US President George W. Bush was to visit an Islamic center here Monday to speak out against attacks on US Muslims in the wake of last week's terror bombings in New York and Washington, his spokesman said.
Following the strikes, which Bush and other top officials have pinned on Saudi extremist Osama bin Laden, one US Islamic advocacy group said it had recorded several hundred incidents of harassment, threats or violence.
"It is a leadership test ... to speak out and tell people and remind people that Muslim-Americans and Arab-Americans love this country too," Ari Fleischer told reporters ahead of the mid-afternoon visit.
"No matter where someone comes from or when they got [into the US], they are just as American, and they love our country just as much as everyone else. That's true in times of war just as much as it is true in times of peace, but it needs to be said more often in times of war, and that's why the president is going," he said.
The Council on American-Islamic Relations has recorded more than 300 incidents of anti-Muslim harassment, threats, discrimination and violence since history's worst terrorist attack leveled the twin World Trade Center towers and damaged the Pentagon. A fourth hijacked flight crashed in western Pennsylvania, killing all onboard.

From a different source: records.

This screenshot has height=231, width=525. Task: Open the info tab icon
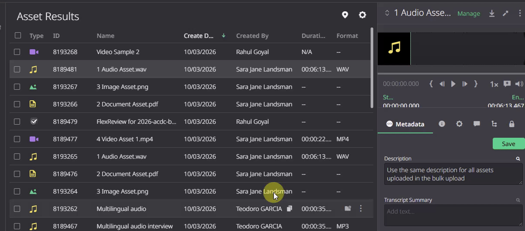(x=442, y=124)
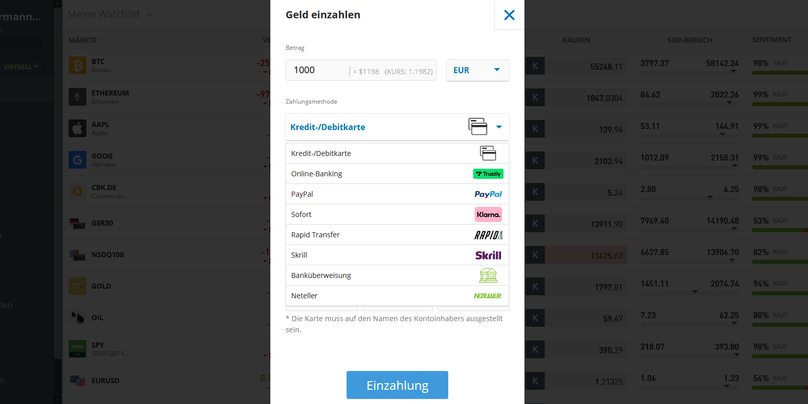
Task: Close the Geld einzahlen dialog
Action: [509, 15]
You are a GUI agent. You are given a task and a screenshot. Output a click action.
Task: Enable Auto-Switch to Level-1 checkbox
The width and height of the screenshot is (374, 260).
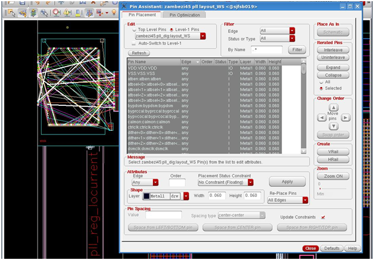pyautogui.click(x=133, y=43)
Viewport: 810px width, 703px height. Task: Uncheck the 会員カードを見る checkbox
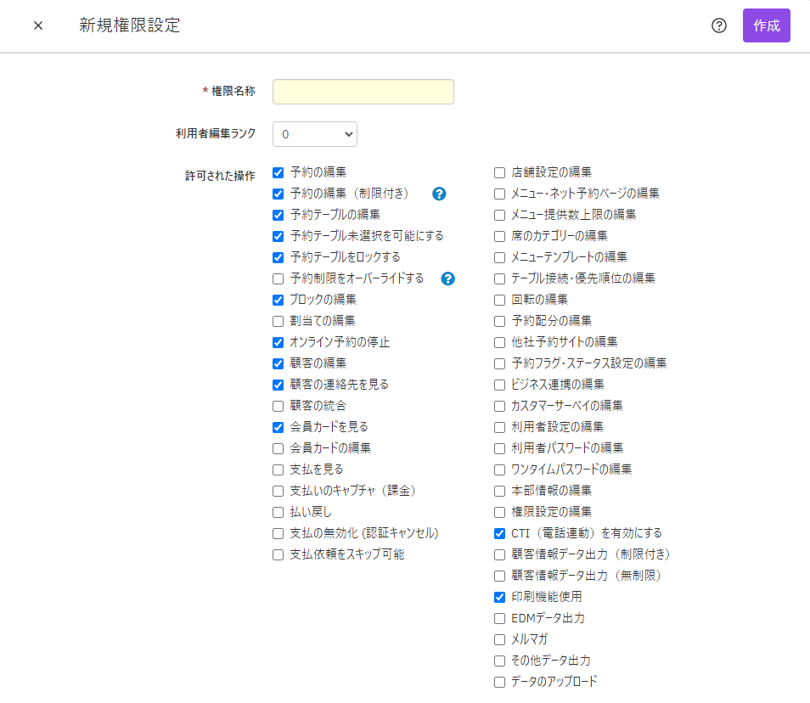[278, 427]
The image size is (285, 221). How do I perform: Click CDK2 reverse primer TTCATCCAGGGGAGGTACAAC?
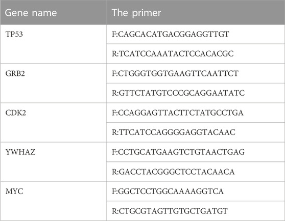[x=173, y=132]
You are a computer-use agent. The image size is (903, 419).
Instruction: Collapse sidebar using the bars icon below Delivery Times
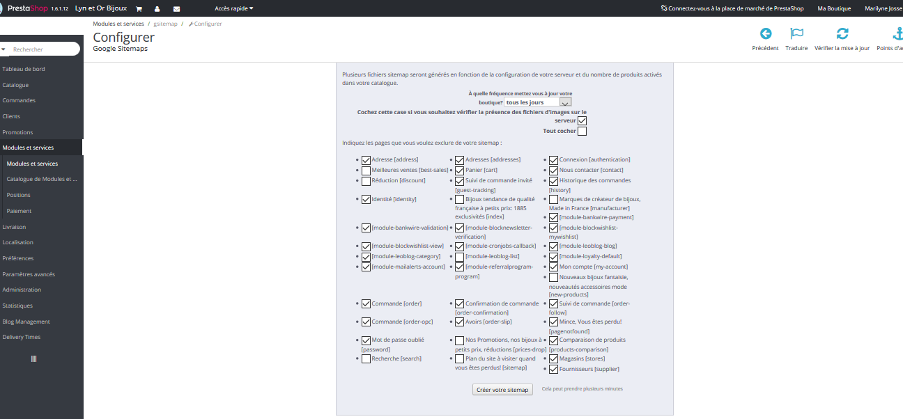pos(33,358)
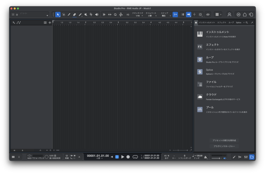Toggle the Snap to grid button
This screenshot has height=173, width=265.
175,15
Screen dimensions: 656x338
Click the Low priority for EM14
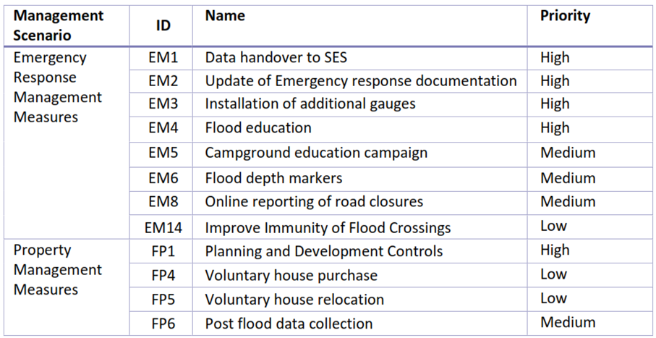pos(553,226)
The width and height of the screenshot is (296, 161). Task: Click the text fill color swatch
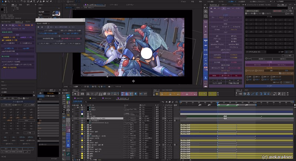click(x=57, y=12)
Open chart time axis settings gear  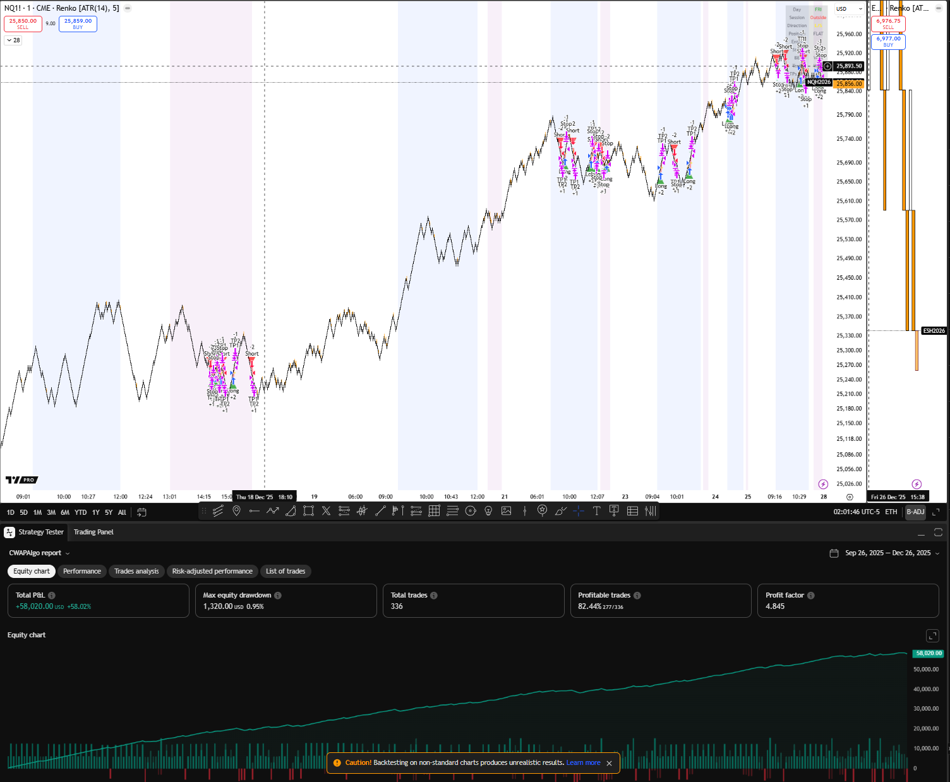[x=850, y=497]
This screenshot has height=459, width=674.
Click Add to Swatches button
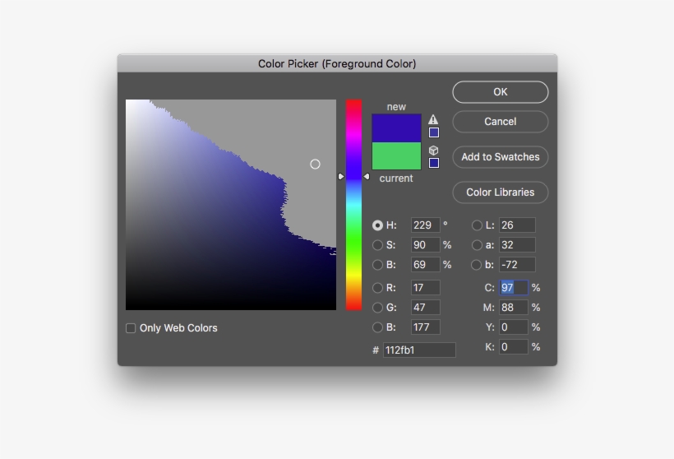click(500, 157)

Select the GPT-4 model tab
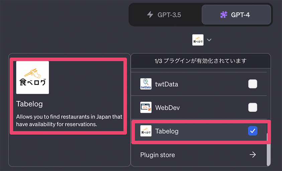(236, 15)
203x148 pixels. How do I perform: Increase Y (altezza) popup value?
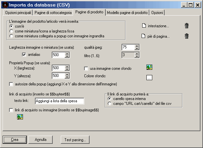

"Right now, we're considering bomb threats 'minor,' if you can believe it," said one CAIR official, who declined to be named. "Major" incidents include killings and stabbings -- actual violence rather than mere threats.
CAIR has been following investigations into two lethal shootings Saturday as possibly motivated by ethnicity or religion: a 49-year-old Sikh gas station owner in Mesa, Arizona, and a Dallas, Texas-area Pakistani Muslim store owner.
The Washington-based group said Monday it received reports of vehicles being rammed into Islamic centers in Ohio and Indiana and a bomb going off at the Islamic Center of San Diego.
"The bigoted acts of a small minority are creating an atmosphere of apprehension and fear in the American Muslim community" of roughly seven million people said CAIR Executive Director Nihad Awad.
"I want to make it very clear: Vigilante attacks and threats against Arab-Americans will not be tolerated," FBI director Robert Mueller warned during a public appearance Monday.
"Such acts of retaliation violate federal law and, more particularly, run counter to the very principles of equality and freedom upon which our nation is founded," he said.
"We, to date, have initiated 40 hate crimes investigations, involving reported attacks on Arab American citizens and institutions," said Mueller -- WASHINGTON (AFP)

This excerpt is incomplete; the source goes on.